We will in the next chapter learn that the estimate for $b_3$ on the interaction `educ:female1` is difficult for us to distinguish from zero in a statistical sense; Hence for now we conclude that there are *no* significantly different returns in education for men and women in this data. This is easy to verify visually in this plot, where we are unable to detect a difference in slopes in the right panel.

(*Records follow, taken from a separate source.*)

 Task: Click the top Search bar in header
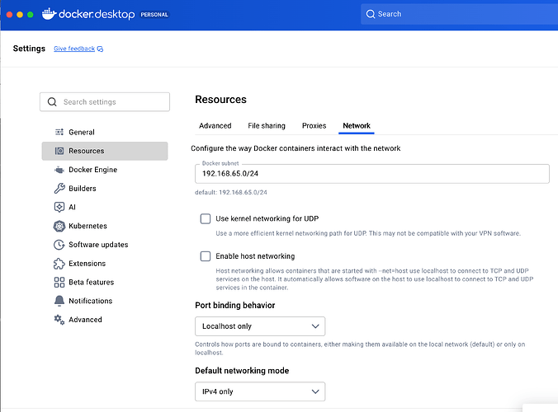[x=458, y=14]
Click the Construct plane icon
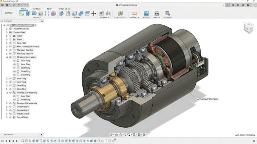This screenshot has height=144, width=257. 121,13
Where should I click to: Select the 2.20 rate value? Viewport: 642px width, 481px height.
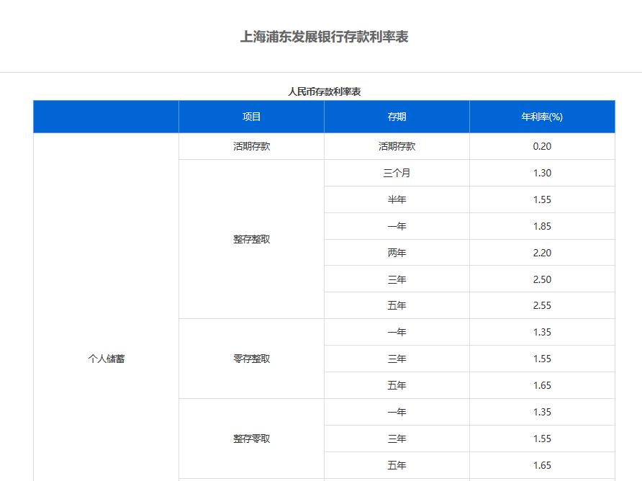(x=542, y=253)
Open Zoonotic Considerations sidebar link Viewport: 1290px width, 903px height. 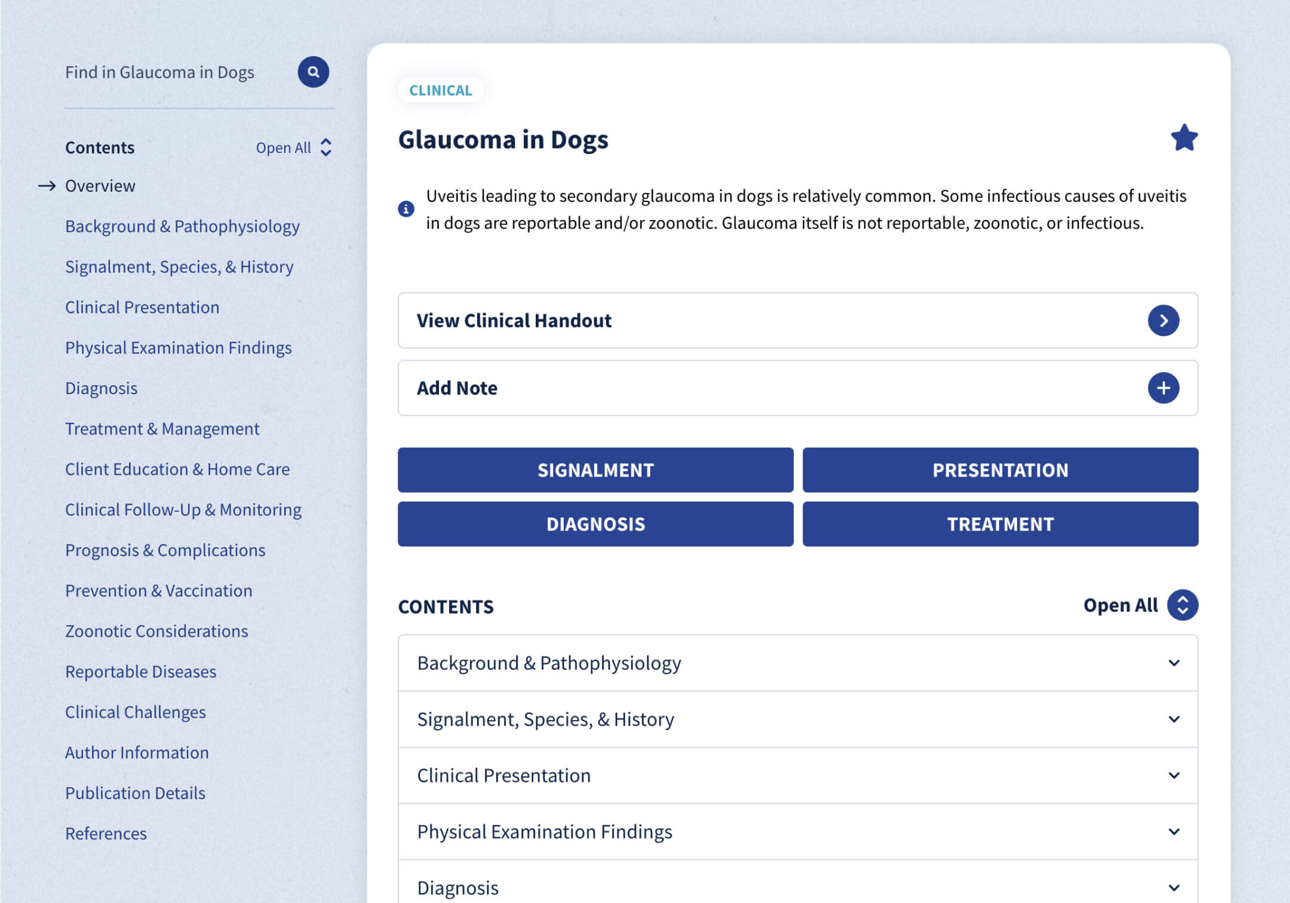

```{r wage-plot2,fig.align='center',echo=FALSE,fig.cap='log wage vs educ. Right panel allows slopes to be different - turns out they are not!',message=FALSE,warning=FALSE,fig.height=3}

p_sex = cbind(wage1,pred=predict(lm_w_sex))
p_sex = cbind(p_sex,pred_inter=predict(lm_w_interact))
# p_sex = dplyr::sample_n(p_sex,2500)
p2 <- ggplot(data=p_sex,mapping=aes(x=educ,y=lwage,color=female)) 
p2 <- p2 + geom_jitter(shape=1,alpha=0.6,width=0.1) + geom_line(mapping = aes(y=pred), size=1) + theme_bw() + scale_y_continuous(name = "log wage") + ggtitle("Impose Parallel Slopes") + theme(legend.position = "none")

p3 <- ggplot(data=p_sex,mapping=aes(x=educ,y=lwage,color=female)) 
p3 <- p3 + geom_jitter(shape=1,alpha=0.6,width=0.1) + geom_line(mapping = aes(y=pred_inter), size=1) + theme_bw() + scale_y_continuous(name = NULL)  + ggtitle("Allow Different Slopes") + theme(legend.position = "none")

cowplot::plot_grid(p2,p3)
```


## (Unobserved) Individual Heterogeneity

Finally, dummary variables are sometimes very important to account for spurious relationships in that data. Consider the following (artificial example):

1. Suppose we collected data on hourly wage data together with a the number of hours worked for a set of individuals.
1. We plot want to investigate labour supply behaviour of those individuals, hence we run regression `hours_worked ~ wage`.
1. We expect to get a positive coefficient on `wage`: the higher the wage, the more hours worked.
1. You know that individuals are members of either group `g=0` or `g=1`.

```{r, echo = FALSE}
two_clouds <- function(a1 = 5, a2 = -2, b1 = 2.5, b2 = 1.5, n1 = 50, n2 = 50){
  set.seed(12)
  x1 = rnorm(n1,mean = 1,sd = 0.5)
  x2 = rnorm(n2,mean = 1.3,sd = 0.5)
  y1 = a1 + b1 * x1 + rnorm(n1,sd = 2)
  y2 = a2 + b2 * x2 + rnorm(n2,sd = 2)
  x = c(x1,x2)
  y = c(y1,y2)
  g = factor(c(rep(1,n1),rep(2,n1)))
  z = data.frame(x,y,g)
  m1 = lm(y~x,data = z)
  m2 = update(m1, . ~ . + g)
  p1 = ggplot(z, aes(x,y)) + geom_point() + geom_smooth(method = "lm",se =FALSE) + scale_x_continuous(name = "wage")  + scale_y_continuous(name = "hours") + theme_bw() 
  p2 = ggplot(z, aes(x,y,color = g)) + geom_point() + geom_smooth(method = "lm",se = FALSE) + scale_x_continuous(name = "wage")  + scale_y_continuous(name = "hours") + theme_bw()  + ggtitle("Controlling for Group")
  # par(mfcol = c(1,2))
  # plot(z$x,z$y)
  # abline(m1)
  list(m1=m1,m2=m2,p1 = p1, p = cowplot::plot_grid(p1,p2,rel_widths = c(1,1.2)))
}
tc = two_clouds()
tc$p1
```

Here we observe a slightly negative relationship: higher wages are associated with fewer hours worked? Maybe. But what is this, there is a group identifier in this data! Let's use this and include `g` as a dummy in the regression - suppose `g` encodes male and female. 

```{r,echo = FALSE,fig.align='center',fig.cap='Left and right panel exhibit the same data. The right panel controls for group composition.',}
tc$p
```

This is an artificial example; yet it shows that you can be severly misled if you don't account for group-specific effects in your data. The problem is particularly accute if we *don't know group membership* - we can then resort to advanced methods that are beyond the scope of this course to *estimate* which group each individual belongs to. If we *do know* group membership, however, it is good practice to include a group dummy so as to control for group effects.